L’examen de certains meubles conduit le regard vers ces « accidents » imprévisibles qui paradoxalement rompent en l’augmentant l’harmonie générale. Tout d’un coup, une rupture de rythmes, une surprise dans l’élan, un ajout qui détonne mais noue la totalité pour lui donner son cachet, constituaient sa marque de fabrique et sa signature.


Marcel Coard a eu la chance de naître, le 30 juin 1889, dans un milieu non seulement aisé mais aussi cultivé. Il ouvrit les yeux sur des pièces meublées avec distinction. Un temps de formation à l’Ecole des Beaux-arts de Paris, section architecture, lui assure ses bases académiques. Il découvre jeune les modes anglaises. Il rencontre à ses débuts un homme qui marque l’époque, Jacques Doucet. Si sa carrière s’appuie sur des bases privilégiées, il la lance avec intelligence et persévérance et lui donne une trajectoire personnelle. Certes ses amis lui passent des commandes, mais d’autres acheteurs apparaissent et reconnaissent en lui un génie propre, original. Paul Cocteau lui confiera en 1928 la décoration de sa grande demeure située près de Tours. Le Mobilier national le fera également travailler.


Après la seconde guerre, son activité évolua. La demande, se décuplant, exigeait un mobilier « reproductible » auquel Marcel Coard ne pouvait ni s’intéresser ni souscrire, n’ayant jamais de sa vie travaillé en série.
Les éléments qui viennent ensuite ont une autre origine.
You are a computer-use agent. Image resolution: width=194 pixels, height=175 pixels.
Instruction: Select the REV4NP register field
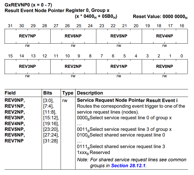pyautogui.click(x=165, y=36)
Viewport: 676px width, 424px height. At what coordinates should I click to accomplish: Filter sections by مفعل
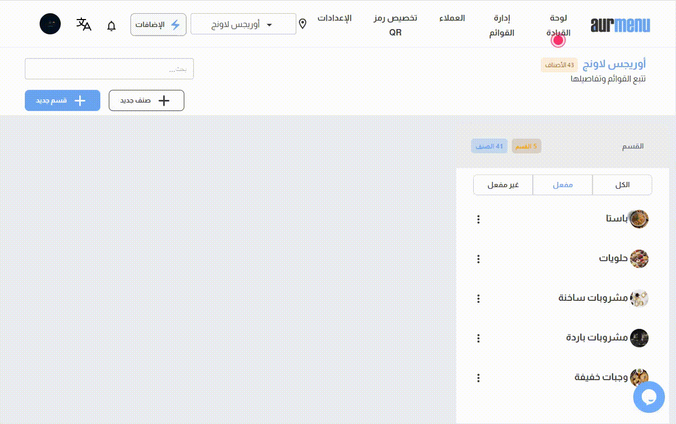(x=562, y=185)
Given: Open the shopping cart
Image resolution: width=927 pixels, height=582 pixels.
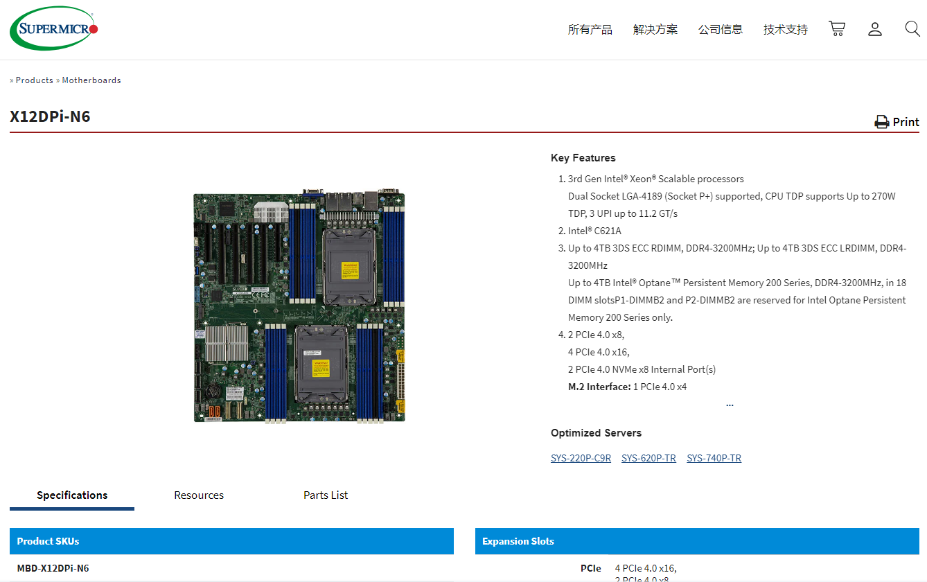Looking at the screenshot, I should coord(837,29).
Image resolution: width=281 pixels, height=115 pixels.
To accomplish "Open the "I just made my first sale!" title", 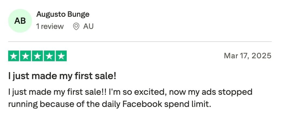I will (x=62, y=76).
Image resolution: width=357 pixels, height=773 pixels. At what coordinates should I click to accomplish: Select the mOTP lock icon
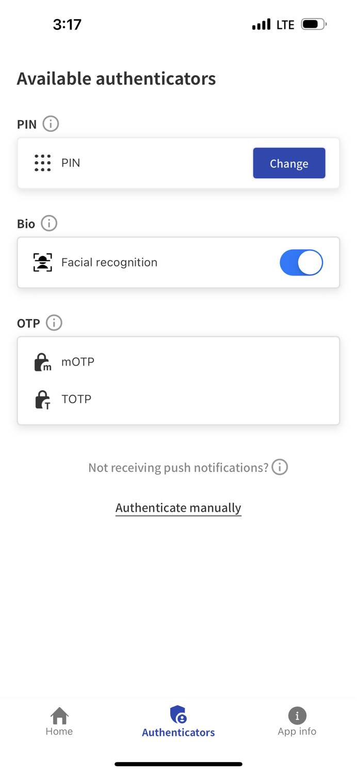coord(42,362)
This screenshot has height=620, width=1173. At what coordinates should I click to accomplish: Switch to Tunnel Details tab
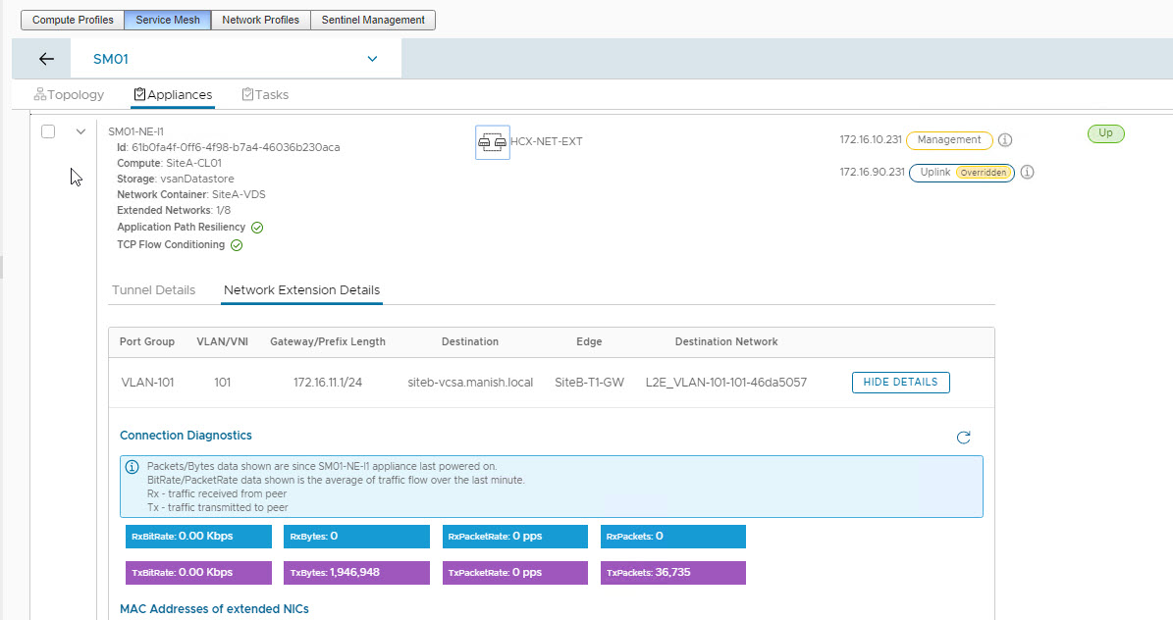(153, 290)
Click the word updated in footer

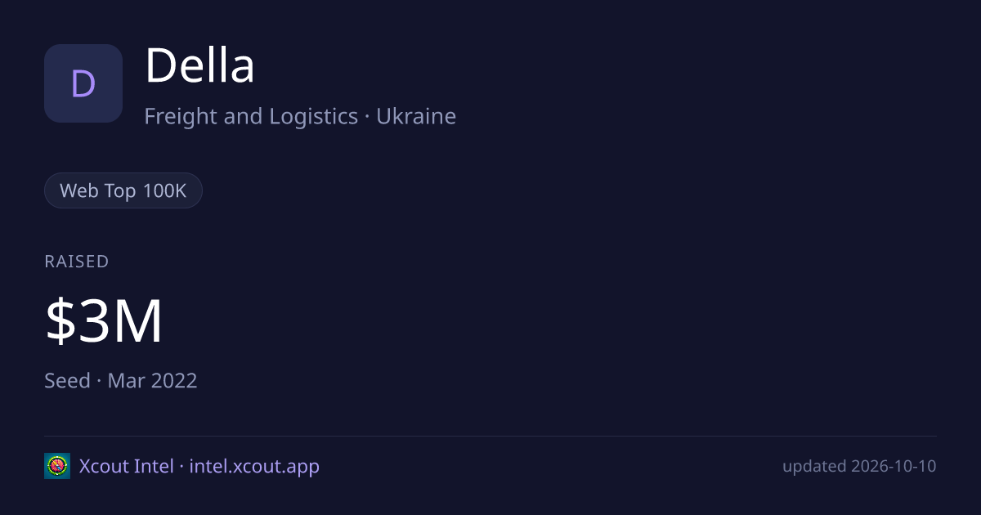coord(814,467)
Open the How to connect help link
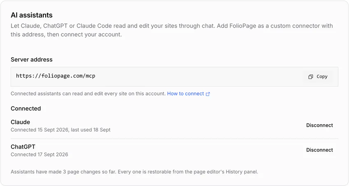The image size is (349, 186). pos(185,94)
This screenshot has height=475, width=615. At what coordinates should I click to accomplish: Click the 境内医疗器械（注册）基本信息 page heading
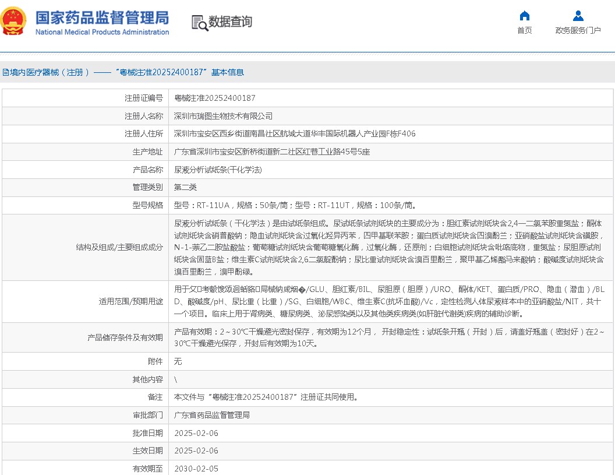click(x=123, y=72)
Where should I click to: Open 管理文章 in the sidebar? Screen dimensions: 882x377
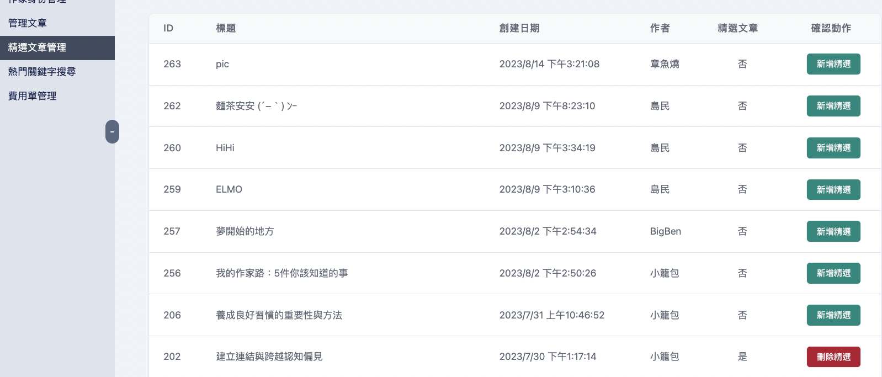pyautogui.click(x=28, y=23)
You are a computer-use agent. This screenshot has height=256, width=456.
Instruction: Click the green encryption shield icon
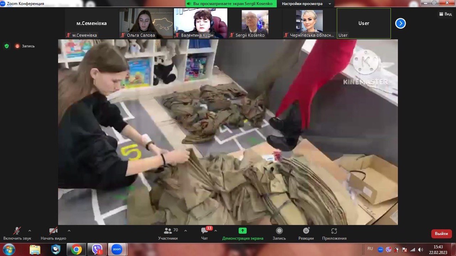[x=6, y=46]
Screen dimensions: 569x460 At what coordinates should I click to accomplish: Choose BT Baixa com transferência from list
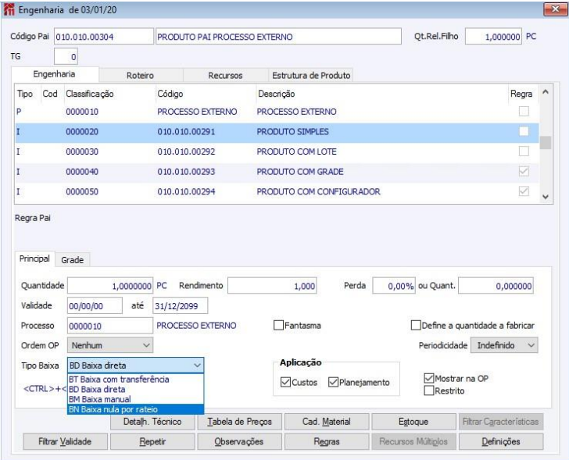click(x=118, y=380)
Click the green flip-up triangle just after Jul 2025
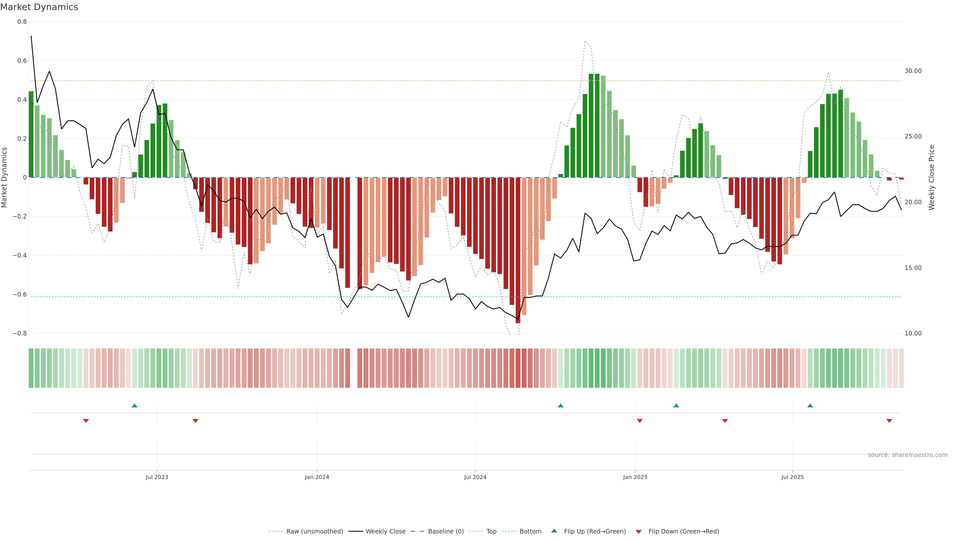The image size is (960, 540). 810,405
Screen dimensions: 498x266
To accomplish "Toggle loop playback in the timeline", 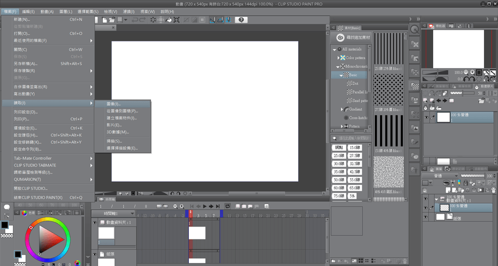I will (x=227, y=206).
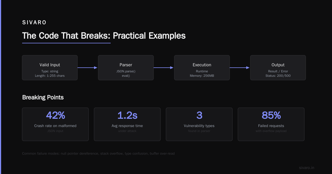Click the 1.2s response time card

coord(127,124)
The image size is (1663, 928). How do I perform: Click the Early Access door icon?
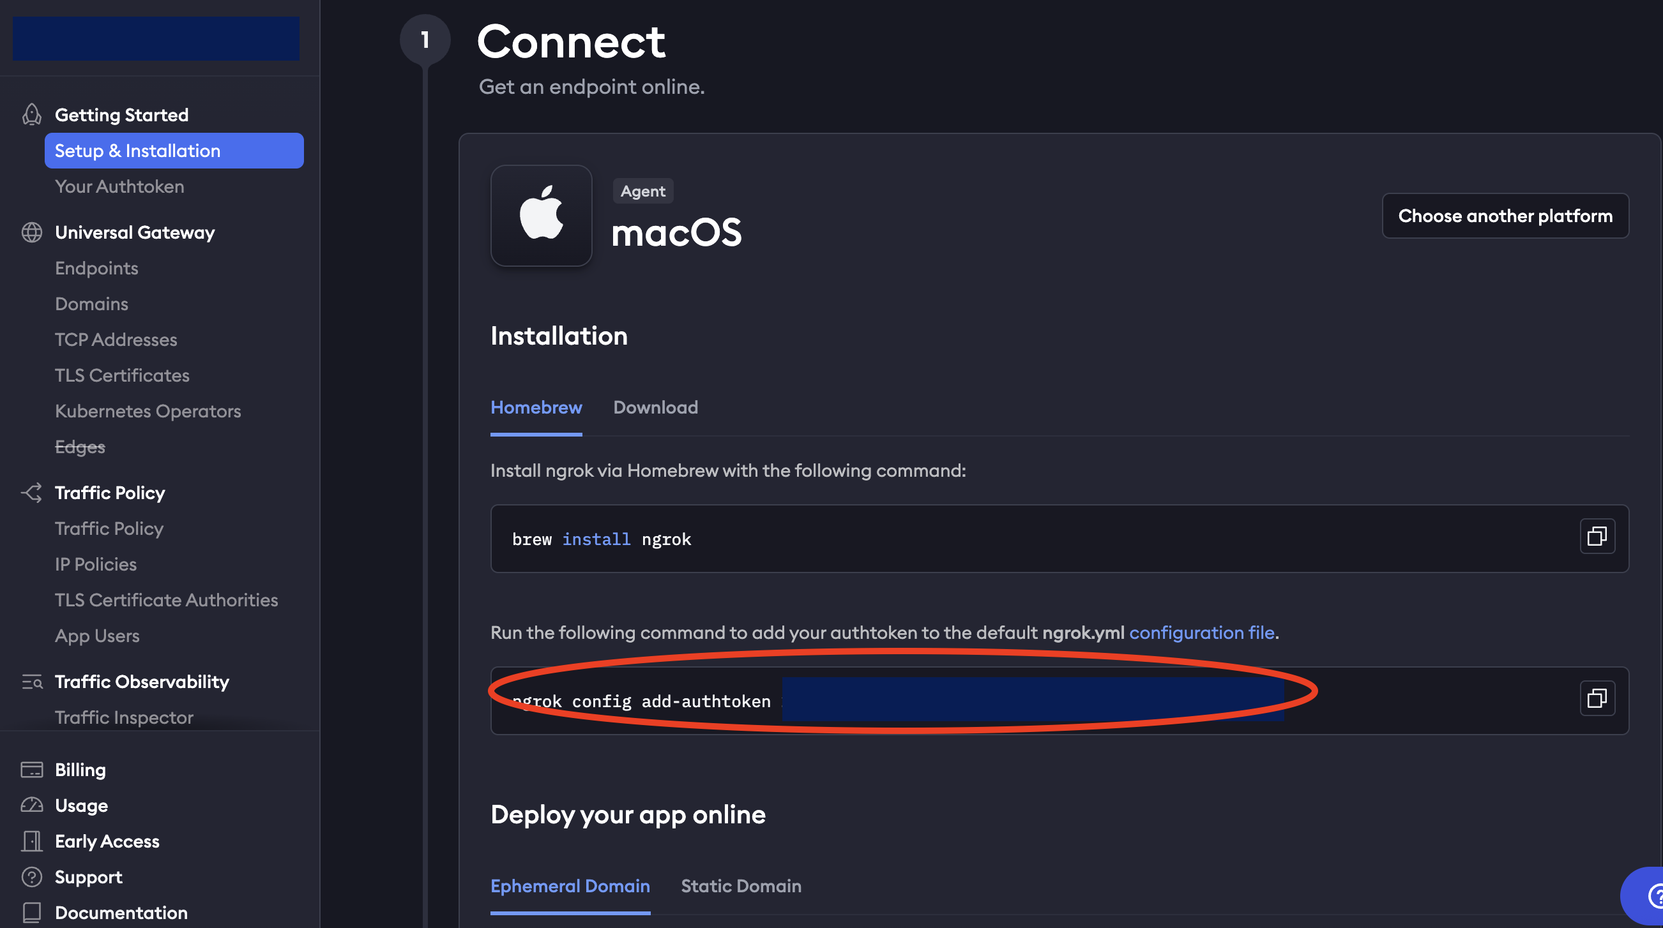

En 1957, sa galerie accueille une exposition intitulée « Art et solidarité » réunissant des œuvres offertes par des artistes « au profit des vacances gratuites du bol d’air des gamins de Paris ». Cet homme discret, enthousiaste, généreux, s’éteint le 20 octobre 1974. Son nom s’efface mais ses créations demeurent. Ce livre, en lui rendant un hommage mérité, comble un vide. L’auteure, elle-même passionnée par les arts décoratifs, publie le fruit de ses années de travail sur Marcel Coard. Elle offre non seulement à ceux que ce domaine intéresse mais bien plus largement, à tous les amateurs de la décoration et aux curieux, le plaisir de découvrir de l’intérieur son œuvre.


Dominique Vergnon


Amélie Marcilhac, Marcel Coard, décorateur, 250 illustrations, 23x31cm, Les Editions de l’Amateur, septembre 2012, 248 pages, 61 euros.